Andrea Prudente e o marido encontravam-se de férias no arquipélago maltês, numa espécie de "lua de bebé" - uns dias de repouso numa ilha mediterrânica, no mês ameno de junho, antes do nascimento do filho. À 16º semana de gravidez, começou a sofrer hemorragias graves na ilha de Gozo e foi aconselhada a tomar medicamentos de prevenção de aborto espontâneo, que se revelaram ineficazes.
Foi só dois dias depois, quando rebentaram as águas, que a norte-americana de 38 anos foi admitida e avaliada num hospital local. O diagnóstico foi estarrecedor: a placenta da grávida tinha ficado deslocada das paredes do útero e já não possuía líquido amniótico, essencial à proteção do bebé a infeções e ameaças externas ao mundo intrauterino.
A vida da mãe estava também em perigo, como uma transferência posterior para o hospital de Mater Dei, na ilha de Malta, veio a confirmar. Para além de uma ruptura da membrana e da posição do cordão umbilical a colocar em maior risco de hemorragia, Andrea testou positivo à covid-19. Os médicos foram assertivos e garantiram que o bebé não tinha quaisquer hipóteses de sobrevivência, mas as rígidas leis anti-aborto do país impedem a terminação da gravidez enquanto forem detetados batimentos cardíacos.
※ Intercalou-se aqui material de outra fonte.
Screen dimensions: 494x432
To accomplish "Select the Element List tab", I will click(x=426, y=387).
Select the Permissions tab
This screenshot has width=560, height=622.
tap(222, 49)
Num procedimento que Andrea descreve como "traumatizante", uma equipa médica visita-a diariamente para verificar se o coração do feto ainda bate.
"É uma forma inconcebível de tortura emocional e psicológica", lamentou Jay Weeldreyer, o marido. "Parte de mim ainda celebra ouvir o batimento cardíaco... e, ao mesmo tempo, não quero que continue, porque isto só contribui para o sofrimento da mulher que eu amo".
Andrea procura agora obter uma transferência do hospital de Malta para o Reino Unido, onde o aborto é legal até às 24 semanas. No entanto, o casal alega que o hospital não se mostra "cooperante" no processo de transferência da paciente e dos registos médicos.
"Só quero sair daqui viva", contou Andrea ao The Guardian. "Jamais conseguiria imaginar um pesadelo destes".
As organizações dos direitos das mulheres já se mobilizaram. lara Dimitrijevic, fundadora da secção maltesa da Fundação dos Direitos da Mulher, representa agora a grávida enquanto advogada e expressou a sua indignação com a morosidade do processo de transferência.
"Foi preciso um dia para que a Andrea recebesse o seu ficheiro, e estamos a lidar com uma situação de emergência", sublinhou. "A cada minuto acresce o perigo de vida dela".
A grávida norte-americana acrescenta ter sido aconselhada pelo hospital a aguardar pelo cessar dos batimentos cardíacos ou por uma infeção, num agravamento do estado de saúde que (só então) exigiria a intervenção dos médicos.
Andrea assume sentimentos contraditórios: por um lado, confessa estar "desesperada" por abandonar a ilha; por outro, sente-se na obrigação de lutar pelos direitos das mulheres que poderão vir a passar pela mesma situação. "Não quero que mais ninguém passe por isto", declarou.
No seguimento deste caso, a Fundação dos Direitos da Mulher apresentou um protesto judicial em nome de 188 mulheres a denunciar a violação dos direitos à saúde, privacidade e igualdade das grávidas. A fundação prepara-se também para contestar a constitucionalidade da proibição total do aborto.
O caso de Andrea recordou, entre grupos feministas e ativistas, o tratamento de Savita Halappanavar num hospital irlandês em 2012, quando o país se encontrava sob leis anti-aborto semelhantes. A mulher acabou por falecer de sepse às 17 semanas de gestação.